Can I still meet my micros if I can't access fresh produce? [n = 1 experiment #1/2019]

Updated: Oct 1, 2019

Can you guess what these foods have in common? They are all on my list of top nutrient dense foods that aren't fresh produce. I initially put this list together out of necessity rather than choice - it's one of the joys of living in remote, tropical Australia in the middle of the wet season. You just can't tell for sure whether there's going to be vegetables and fruits on the shelves each week. For me, it's both intriguing and devastating. I like my food and nutrients too much to resort to the frozen meals aisle.



On a perfect day, I eat a variety of fresh vegetables and fruit at each meal. I don't suggest that you deliberately prioritise other foods and avoid eating produce. Humans are designed to eat plants, and there are many other reasons to eat vegetables and fruits beyond just meeting micronutrients.

- - - - -

> **Assignment**
Translate this sentence from the post on nutrient-dense foods into Spanish: "I like my food and nutrients too much to resort to the frozen meals aisle." The data that comes next is separate material and has no connection to the post on nutrient-dense foods.

- - - - -

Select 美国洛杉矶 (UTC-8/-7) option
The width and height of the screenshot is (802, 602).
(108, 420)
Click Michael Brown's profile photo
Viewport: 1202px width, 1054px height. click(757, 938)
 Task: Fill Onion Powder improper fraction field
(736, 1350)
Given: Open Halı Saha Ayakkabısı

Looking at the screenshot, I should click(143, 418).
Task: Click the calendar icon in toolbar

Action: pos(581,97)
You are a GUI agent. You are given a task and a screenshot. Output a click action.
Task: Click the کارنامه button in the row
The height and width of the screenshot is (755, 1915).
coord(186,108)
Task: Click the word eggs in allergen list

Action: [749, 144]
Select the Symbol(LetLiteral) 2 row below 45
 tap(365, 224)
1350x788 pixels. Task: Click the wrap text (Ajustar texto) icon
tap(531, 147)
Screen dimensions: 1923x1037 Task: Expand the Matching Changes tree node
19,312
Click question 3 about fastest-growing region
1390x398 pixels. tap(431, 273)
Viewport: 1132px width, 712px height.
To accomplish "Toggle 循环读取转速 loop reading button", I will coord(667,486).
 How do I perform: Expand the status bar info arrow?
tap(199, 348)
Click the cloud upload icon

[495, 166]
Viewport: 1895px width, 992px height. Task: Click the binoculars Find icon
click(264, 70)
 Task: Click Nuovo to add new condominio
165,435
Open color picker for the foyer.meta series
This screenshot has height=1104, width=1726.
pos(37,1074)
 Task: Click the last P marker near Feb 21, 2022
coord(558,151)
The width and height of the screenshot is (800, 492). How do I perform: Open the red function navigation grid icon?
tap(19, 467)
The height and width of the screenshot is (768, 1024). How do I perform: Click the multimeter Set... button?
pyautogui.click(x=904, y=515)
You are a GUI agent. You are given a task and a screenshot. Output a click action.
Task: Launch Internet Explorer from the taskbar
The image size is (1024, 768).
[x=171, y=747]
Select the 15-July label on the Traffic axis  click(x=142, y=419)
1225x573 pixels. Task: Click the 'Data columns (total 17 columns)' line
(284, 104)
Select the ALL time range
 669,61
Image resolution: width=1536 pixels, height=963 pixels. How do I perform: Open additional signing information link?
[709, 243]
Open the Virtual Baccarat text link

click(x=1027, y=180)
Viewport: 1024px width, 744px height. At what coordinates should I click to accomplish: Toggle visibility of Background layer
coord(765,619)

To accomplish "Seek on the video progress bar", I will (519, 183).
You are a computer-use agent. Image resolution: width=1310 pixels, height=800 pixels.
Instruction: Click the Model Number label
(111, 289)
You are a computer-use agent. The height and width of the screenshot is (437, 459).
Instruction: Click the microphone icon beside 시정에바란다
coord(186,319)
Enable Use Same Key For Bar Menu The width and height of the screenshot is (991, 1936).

- - - - -

> **Result below**
Me gustan demasiado mi comida y mis nutrientes como para recurrir al pasillo de comidas congeladas.